- [Your task]
Please copy the lines word for word, starting at the line containing "The height and" and ending at the line containing "point(780,242)", and leave the pictures out.

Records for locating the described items
::::::::

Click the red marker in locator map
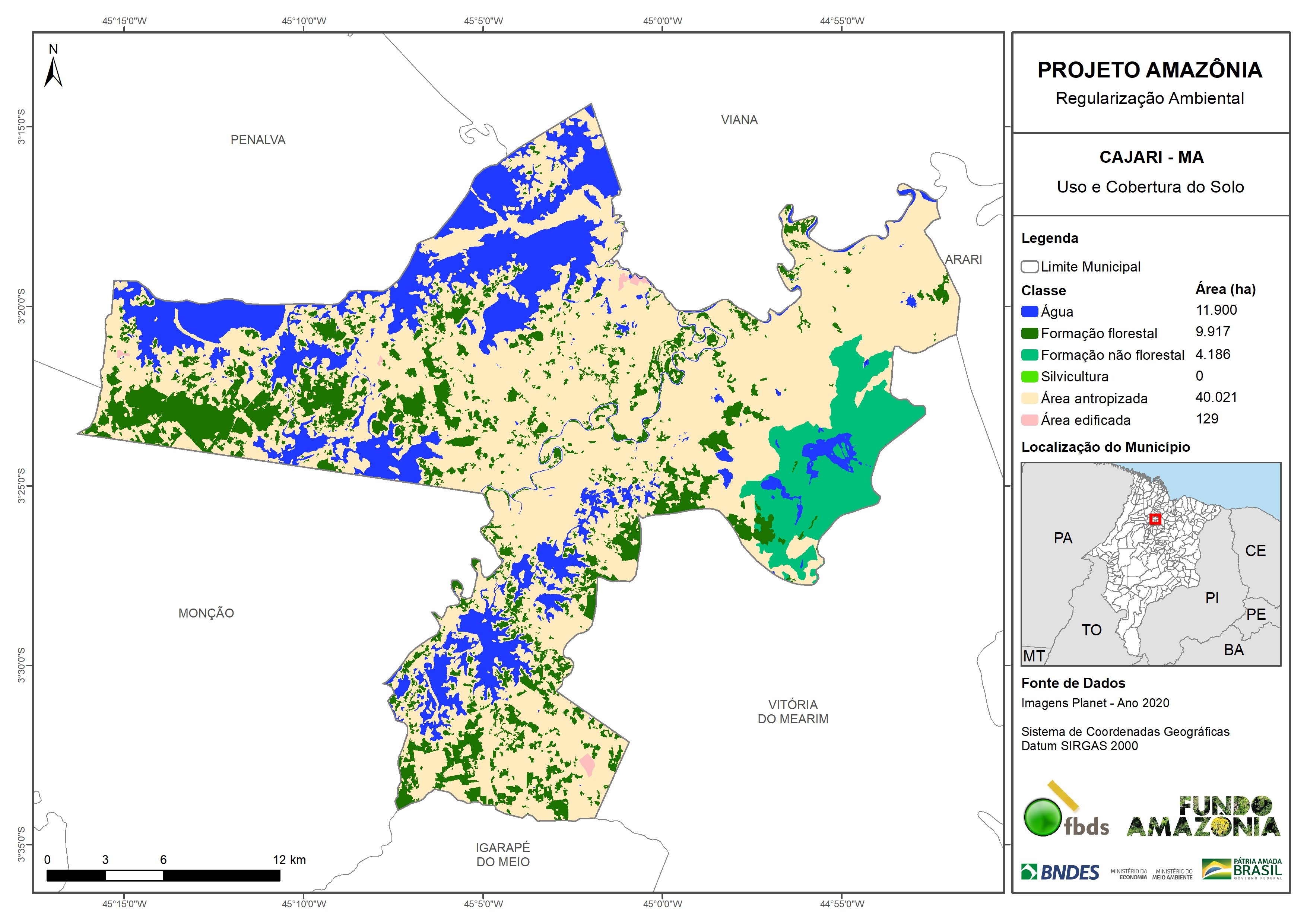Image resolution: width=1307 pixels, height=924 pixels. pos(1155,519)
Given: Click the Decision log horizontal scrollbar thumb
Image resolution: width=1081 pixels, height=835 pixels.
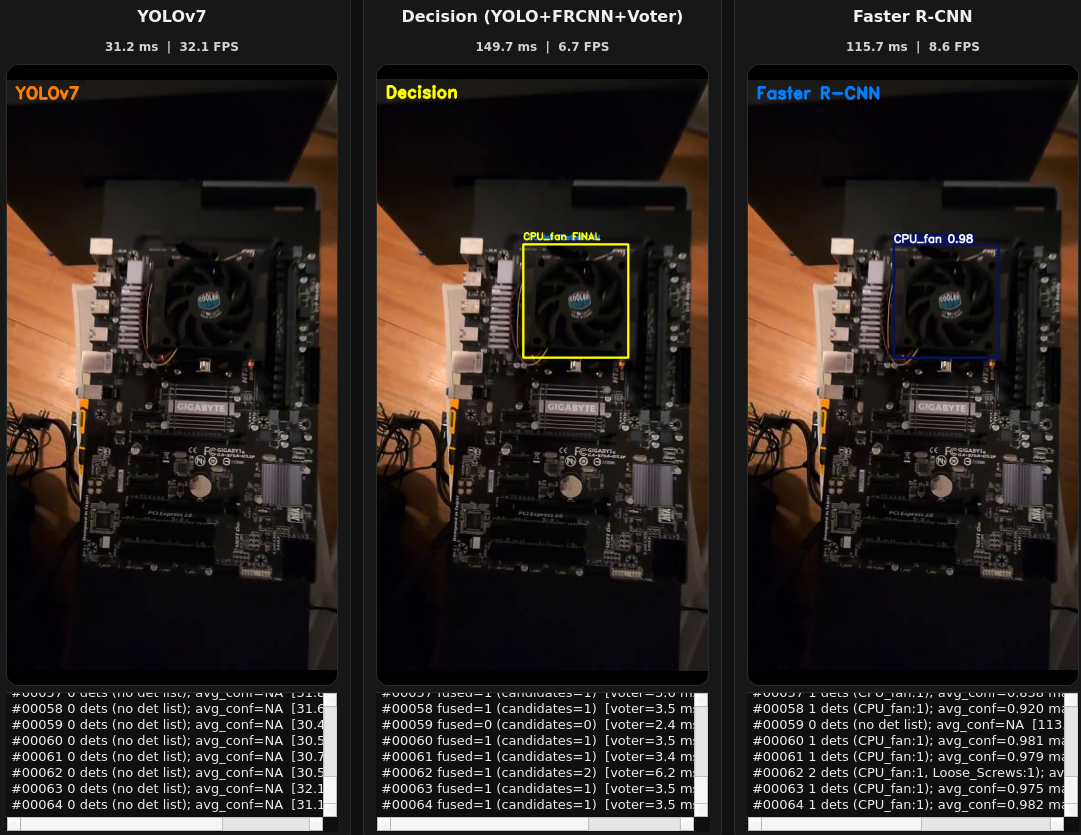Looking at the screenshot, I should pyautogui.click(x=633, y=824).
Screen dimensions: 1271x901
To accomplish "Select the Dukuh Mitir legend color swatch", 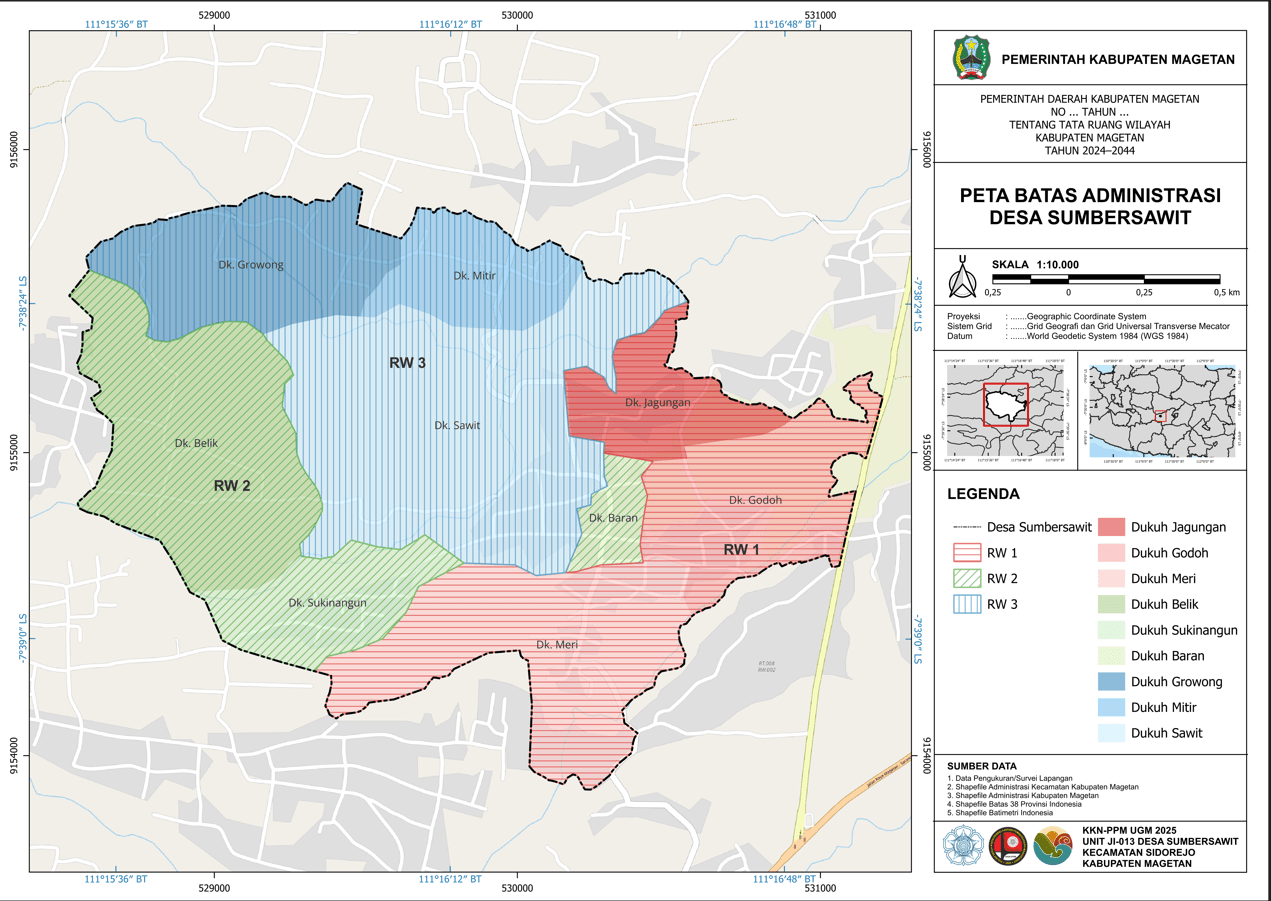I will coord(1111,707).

::::::::

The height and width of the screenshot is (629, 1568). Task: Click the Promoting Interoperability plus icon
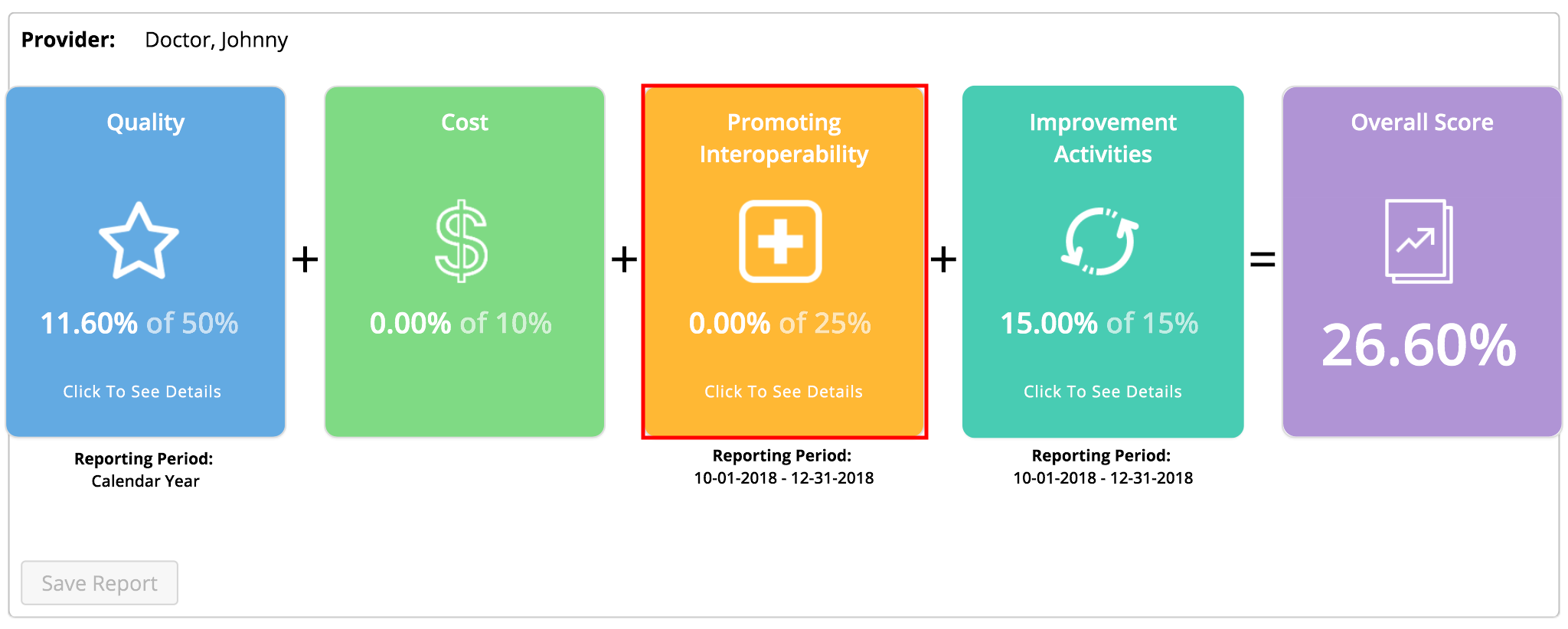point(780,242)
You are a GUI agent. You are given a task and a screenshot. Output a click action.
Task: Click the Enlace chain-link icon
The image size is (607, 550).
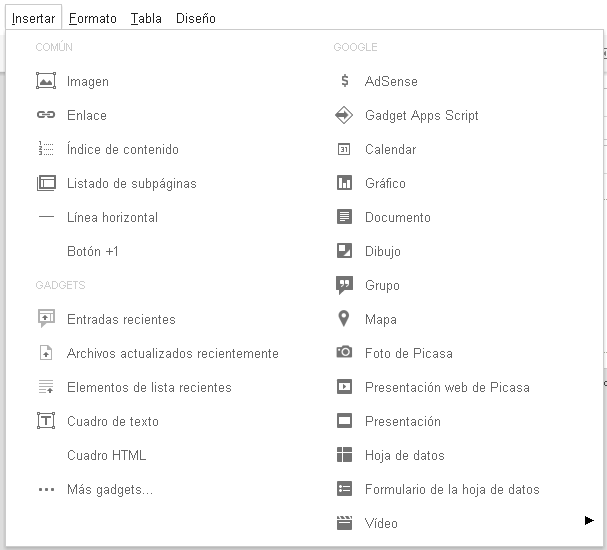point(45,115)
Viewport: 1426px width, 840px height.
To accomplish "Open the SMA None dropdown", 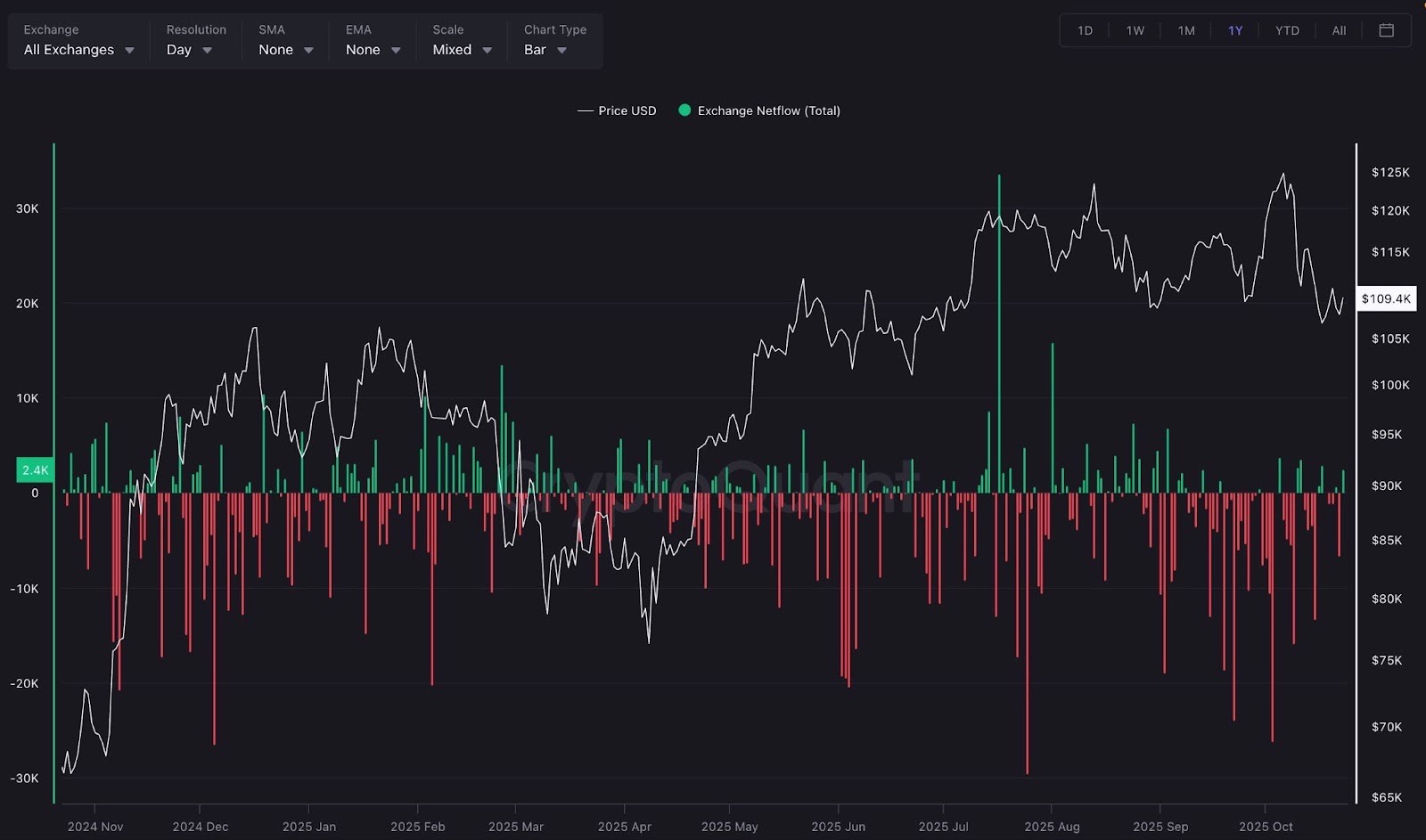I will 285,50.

::::::::

- [Answer to the problem]
The height and width of the screenshot is (629, 1568). Task: Click the Promoting Interoperability plus icon
point(780,242)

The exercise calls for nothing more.